PROBLEM DETAILS: Your answer must consist solely of the line containing "Given: Click the /dev/loop4 filesystem entry" and all subsequent lines through the end of the entries, reproduced exactly.

......

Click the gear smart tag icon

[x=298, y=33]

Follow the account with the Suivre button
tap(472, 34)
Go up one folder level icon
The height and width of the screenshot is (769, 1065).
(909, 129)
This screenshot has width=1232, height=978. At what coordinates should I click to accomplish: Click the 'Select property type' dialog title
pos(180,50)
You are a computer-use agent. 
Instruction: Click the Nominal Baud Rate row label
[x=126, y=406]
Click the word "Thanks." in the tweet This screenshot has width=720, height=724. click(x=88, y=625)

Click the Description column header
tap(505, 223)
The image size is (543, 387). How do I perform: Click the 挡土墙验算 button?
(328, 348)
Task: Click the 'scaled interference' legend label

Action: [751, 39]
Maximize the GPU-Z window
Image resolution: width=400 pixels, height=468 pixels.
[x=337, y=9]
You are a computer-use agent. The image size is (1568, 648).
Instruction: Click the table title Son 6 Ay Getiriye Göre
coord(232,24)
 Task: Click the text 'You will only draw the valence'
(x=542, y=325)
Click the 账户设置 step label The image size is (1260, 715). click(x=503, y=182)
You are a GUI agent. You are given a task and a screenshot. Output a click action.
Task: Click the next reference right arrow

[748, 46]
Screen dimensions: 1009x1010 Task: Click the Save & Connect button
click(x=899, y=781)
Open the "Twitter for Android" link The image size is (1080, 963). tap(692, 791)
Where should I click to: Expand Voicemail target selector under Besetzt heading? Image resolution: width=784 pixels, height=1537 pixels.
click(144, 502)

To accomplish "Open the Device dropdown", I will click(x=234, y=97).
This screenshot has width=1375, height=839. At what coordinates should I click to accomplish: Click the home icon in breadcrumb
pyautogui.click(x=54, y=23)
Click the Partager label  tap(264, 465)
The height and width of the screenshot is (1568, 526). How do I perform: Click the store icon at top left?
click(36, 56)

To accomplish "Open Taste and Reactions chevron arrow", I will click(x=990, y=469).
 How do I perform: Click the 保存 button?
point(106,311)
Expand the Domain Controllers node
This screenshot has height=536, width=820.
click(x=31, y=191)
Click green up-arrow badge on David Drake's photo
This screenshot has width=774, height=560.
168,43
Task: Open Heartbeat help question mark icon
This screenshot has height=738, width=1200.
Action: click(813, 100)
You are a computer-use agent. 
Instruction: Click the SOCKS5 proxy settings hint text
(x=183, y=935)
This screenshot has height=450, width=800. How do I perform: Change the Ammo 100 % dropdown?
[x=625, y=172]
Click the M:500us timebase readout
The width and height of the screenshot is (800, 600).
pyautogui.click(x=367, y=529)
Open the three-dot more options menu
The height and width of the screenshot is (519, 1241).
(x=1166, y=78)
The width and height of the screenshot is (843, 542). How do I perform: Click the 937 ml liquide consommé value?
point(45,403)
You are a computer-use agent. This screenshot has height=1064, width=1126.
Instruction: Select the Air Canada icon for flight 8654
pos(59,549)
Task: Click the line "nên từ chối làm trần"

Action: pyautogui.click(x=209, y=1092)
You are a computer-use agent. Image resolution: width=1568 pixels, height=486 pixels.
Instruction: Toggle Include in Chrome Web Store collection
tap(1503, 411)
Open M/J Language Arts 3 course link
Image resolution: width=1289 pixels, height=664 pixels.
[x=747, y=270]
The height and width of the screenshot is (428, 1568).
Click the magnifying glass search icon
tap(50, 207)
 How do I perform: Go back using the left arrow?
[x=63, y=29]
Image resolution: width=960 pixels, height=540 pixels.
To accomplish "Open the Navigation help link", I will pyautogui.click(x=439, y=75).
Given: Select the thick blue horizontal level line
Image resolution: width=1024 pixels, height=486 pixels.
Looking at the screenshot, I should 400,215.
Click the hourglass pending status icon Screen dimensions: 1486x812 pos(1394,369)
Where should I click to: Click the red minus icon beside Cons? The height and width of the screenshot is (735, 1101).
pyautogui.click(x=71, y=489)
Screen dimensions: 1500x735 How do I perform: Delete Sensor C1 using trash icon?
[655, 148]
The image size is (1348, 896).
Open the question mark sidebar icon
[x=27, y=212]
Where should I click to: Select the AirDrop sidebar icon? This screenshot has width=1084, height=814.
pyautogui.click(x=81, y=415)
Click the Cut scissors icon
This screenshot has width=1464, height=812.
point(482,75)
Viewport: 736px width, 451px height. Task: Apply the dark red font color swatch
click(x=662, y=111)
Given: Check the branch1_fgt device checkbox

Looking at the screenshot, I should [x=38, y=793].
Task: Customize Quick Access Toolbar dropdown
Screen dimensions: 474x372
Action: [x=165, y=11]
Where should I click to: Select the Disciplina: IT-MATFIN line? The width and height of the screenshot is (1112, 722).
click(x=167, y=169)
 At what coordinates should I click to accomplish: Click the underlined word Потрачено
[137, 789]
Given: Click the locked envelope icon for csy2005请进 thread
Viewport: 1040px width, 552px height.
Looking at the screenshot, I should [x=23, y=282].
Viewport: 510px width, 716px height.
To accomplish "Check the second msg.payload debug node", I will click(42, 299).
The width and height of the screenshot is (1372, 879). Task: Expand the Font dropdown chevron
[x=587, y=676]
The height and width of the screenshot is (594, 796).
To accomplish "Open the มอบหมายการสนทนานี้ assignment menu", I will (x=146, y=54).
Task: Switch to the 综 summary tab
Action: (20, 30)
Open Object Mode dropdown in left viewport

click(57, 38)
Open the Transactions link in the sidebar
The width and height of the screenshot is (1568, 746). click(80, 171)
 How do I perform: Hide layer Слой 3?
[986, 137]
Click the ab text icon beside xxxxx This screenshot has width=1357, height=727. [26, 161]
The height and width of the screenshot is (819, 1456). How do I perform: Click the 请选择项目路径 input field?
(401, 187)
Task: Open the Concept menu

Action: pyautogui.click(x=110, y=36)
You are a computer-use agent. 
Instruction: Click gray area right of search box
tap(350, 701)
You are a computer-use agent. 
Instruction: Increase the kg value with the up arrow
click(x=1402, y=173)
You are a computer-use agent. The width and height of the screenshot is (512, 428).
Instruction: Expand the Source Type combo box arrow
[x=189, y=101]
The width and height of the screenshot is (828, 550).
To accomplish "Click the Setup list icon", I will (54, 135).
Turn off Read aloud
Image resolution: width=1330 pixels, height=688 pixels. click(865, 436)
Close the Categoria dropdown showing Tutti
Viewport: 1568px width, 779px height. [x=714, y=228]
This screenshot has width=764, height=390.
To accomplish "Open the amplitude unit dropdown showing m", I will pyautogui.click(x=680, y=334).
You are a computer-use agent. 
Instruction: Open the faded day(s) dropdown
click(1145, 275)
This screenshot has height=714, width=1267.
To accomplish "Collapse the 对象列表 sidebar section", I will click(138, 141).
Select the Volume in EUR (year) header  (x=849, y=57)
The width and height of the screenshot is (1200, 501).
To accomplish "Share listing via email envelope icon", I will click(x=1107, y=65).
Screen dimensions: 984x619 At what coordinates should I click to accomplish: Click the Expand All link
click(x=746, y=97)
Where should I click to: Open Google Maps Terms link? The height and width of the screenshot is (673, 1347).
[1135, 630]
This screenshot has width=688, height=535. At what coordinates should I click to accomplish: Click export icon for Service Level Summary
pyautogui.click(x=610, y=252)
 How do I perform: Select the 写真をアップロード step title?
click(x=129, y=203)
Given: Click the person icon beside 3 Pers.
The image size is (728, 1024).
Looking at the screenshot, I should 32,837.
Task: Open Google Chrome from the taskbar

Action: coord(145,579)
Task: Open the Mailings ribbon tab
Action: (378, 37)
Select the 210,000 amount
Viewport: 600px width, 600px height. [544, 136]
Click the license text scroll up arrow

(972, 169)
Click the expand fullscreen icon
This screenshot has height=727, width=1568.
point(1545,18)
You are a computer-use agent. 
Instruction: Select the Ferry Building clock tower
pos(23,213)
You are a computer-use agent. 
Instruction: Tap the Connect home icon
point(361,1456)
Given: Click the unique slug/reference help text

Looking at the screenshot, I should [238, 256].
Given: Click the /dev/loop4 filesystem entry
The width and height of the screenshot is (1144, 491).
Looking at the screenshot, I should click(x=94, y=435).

......

RESPONSE FOR THIS EXERCISE:
Given: Click the /dev/loop4 filesystem entry
The width and height of the screenshot is (1144, 491).
Looking at the screenshot, I should click(x=94, y=435).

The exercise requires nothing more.